The passenger door opened, and Gilly looked to her right. She blinked at the young man sliding across the bench seat toward her. He slammed the door and grunted as he kicked his duffel bag to the floor. For one infinite moment, she felt no terror, only confusion. “Where did you—?”
Then she saw the knife.
Huge, serrated, gripped in his fist. She didn’t even look at his face. And she wasn’t confused any longer.
Cold, implacable fury filled her and clenched her hands into numbness. All she’d wanted to do was go home, put the kids to bed and take a hot bath. Read a book. Be alone for a few precious minutes in peace and quiet before her husband came home and wanted to talk to her. And now…this.
The tip of his knife came within an eyelash of her cheek; his other hand gripped her ponytail and held it tight. “Go!”

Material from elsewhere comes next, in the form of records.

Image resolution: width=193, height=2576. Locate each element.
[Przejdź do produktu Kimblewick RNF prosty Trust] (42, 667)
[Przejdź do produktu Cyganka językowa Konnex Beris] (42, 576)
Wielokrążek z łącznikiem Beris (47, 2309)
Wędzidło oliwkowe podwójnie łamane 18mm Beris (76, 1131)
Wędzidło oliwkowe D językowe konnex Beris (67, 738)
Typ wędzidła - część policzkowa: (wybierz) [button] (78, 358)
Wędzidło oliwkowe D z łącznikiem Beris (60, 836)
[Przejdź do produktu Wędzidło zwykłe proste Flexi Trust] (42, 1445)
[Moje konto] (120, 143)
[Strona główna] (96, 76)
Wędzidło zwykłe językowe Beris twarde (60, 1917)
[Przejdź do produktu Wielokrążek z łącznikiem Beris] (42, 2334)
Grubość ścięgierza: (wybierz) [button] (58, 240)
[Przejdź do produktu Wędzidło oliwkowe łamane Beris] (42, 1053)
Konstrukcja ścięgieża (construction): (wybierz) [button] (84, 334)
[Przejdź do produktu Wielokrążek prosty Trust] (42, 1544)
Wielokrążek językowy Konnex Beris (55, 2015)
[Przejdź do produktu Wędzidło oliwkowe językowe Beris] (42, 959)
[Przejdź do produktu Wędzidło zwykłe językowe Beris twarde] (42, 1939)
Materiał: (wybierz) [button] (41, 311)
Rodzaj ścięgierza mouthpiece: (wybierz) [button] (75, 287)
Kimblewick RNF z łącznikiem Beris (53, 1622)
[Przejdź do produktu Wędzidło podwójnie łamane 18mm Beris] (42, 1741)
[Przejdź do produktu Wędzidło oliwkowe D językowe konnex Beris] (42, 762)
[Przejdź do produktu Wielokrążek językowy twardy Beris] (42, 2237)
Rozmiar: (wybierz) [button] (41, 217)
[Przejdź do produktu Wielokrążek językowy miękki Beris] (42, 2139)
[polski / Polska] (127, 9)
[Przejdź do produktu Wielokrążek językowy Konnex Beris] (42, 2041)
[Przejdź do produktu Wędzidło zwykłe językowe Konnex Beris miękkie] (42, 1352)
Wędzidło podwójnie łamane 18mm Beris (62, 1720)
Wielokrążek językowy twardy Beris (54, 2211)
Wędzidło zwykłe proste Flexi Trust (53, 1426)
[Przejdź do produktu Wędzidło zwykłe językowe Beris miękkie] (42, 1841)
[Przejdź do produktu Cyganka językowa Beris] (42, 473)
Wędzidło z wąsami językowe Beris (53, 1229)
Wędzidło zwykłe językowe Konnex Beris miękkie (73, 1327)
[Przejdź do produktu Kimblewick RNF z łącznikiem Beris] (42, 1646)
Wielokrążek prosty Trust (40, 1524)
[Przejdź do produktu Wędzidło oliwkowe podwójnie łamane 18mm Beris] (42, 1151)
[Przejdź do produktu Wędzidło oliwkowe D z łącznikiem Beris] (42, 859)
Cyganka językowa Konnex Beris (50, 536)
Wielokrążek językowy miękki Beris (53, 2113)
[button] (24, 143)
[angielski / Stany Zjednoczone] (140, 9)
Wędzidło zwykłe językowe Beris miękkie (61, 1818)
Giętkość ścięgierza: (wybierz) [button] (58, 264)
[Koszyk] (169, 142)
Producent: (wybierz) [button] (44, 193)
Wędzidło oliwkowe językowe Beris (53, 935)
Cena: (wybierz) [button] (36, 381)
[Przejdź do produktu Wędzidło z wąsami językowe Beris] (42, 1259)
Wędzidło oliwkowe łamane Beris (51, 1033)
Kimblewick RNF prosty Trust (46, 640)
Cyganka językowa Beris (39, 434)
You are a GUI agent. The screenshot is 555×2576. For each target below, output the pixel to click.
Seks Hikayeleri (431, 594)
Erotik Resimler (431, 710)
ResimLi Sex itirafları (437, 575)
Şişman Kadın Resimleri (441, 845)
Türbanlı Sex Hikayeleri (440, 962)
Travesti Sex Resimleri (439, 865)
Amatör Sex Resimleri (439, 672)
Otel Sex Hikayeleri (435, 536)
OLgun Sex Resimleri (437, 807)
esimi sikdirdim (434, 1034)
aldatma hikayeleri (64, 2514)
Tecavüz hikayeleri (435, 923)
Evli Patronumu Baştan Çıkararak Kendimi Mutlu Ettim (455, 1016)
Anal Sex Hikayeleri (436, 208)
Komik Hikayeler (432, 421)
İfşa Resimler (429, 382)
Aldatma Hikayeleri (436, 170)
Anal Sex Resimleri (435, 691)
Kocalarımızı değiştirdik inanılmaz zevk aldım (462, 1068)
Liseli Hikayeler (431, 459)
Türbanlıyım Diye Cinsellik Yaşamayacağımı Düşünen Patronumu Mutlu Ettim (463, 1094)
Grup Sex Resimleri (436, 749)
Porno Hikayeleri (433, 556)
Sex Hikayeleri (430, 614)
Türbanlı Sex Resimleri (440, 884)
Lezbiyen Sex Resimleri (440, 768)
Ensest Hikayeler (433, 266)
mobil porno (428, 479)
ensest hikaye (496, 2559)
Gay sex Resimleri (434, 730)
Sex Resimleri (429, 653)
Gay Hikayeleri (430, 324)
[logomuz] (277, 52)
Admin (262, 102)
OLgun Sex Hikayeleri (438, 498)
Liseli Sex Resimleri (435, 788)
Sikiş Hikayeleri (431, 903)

There was no time for thought. Gilly went. She pounded her foot so hard on the accelerator the tires spun on ice-slick ground before catching. The Chevy Suburban bucked forward, heading for the traffic light and the road out of town.
He has a knife. The press of steel on flesh, parting it. Blood spurts. There is no smell like it, the smell of blood. That’s what a knife can do. It can hurt and worse than that.
It can kill.
Gilly’s hands moved on the steering wheel automatically. With little conscious thought, she flicked her turn signal and nosed into the line of traffic. Night had fallen. Nobody could see what was happening to her. Nobody would help her. She was on her own, but she wasn’t alone.
“I’ll do what you want. Just don’t hurt my kids.”
No smile this time, but it was the same voice she’d used just minutes ago with her children. It was her mother’s voice, she thought. She’d never noticed. The realization sent a jolting twist of nausea through her.
“Mommy?” Arwen sounded tremulous, confused. “Who’s that man?”
“It’s okay, kids.” This was not her mother’s voice, thank God. It was the one Gilly used for things like shots and stitches. Things that would hurt no matter what she said or did. This voice broke like glass in her throat, hurting.
Gandy said with a two-year-old’s wisdom, “Man, bad.”
The man’s gaze shot to the backseat as if he only now noticed the kids there. “Shit.” He moved closer. He gripped the back of her seat this time, not her hair, but the knife stayed too close to her neck. “Turn left.”
She did. The lights of the oncoming cars flashed in her eyes, and Gilly squinted. Slam on the brakes? Twist the wheel, hit another car? A checklist of choices ticked themselves off in her brain and she took none, her fury dissolved by the numbness of indecision and fear. She followed his barked orders to head out of town, away from the lights and the other cars. Away from safety. Away from help.
“Where do you want me to go?” The big SUV bounced with every rut in the road, and the knife wavered that much closer to her flesh. She’d bleed a lot if it cut her. She didn’t want her children to see her bleed. She’d do anything to keep them from seeing that.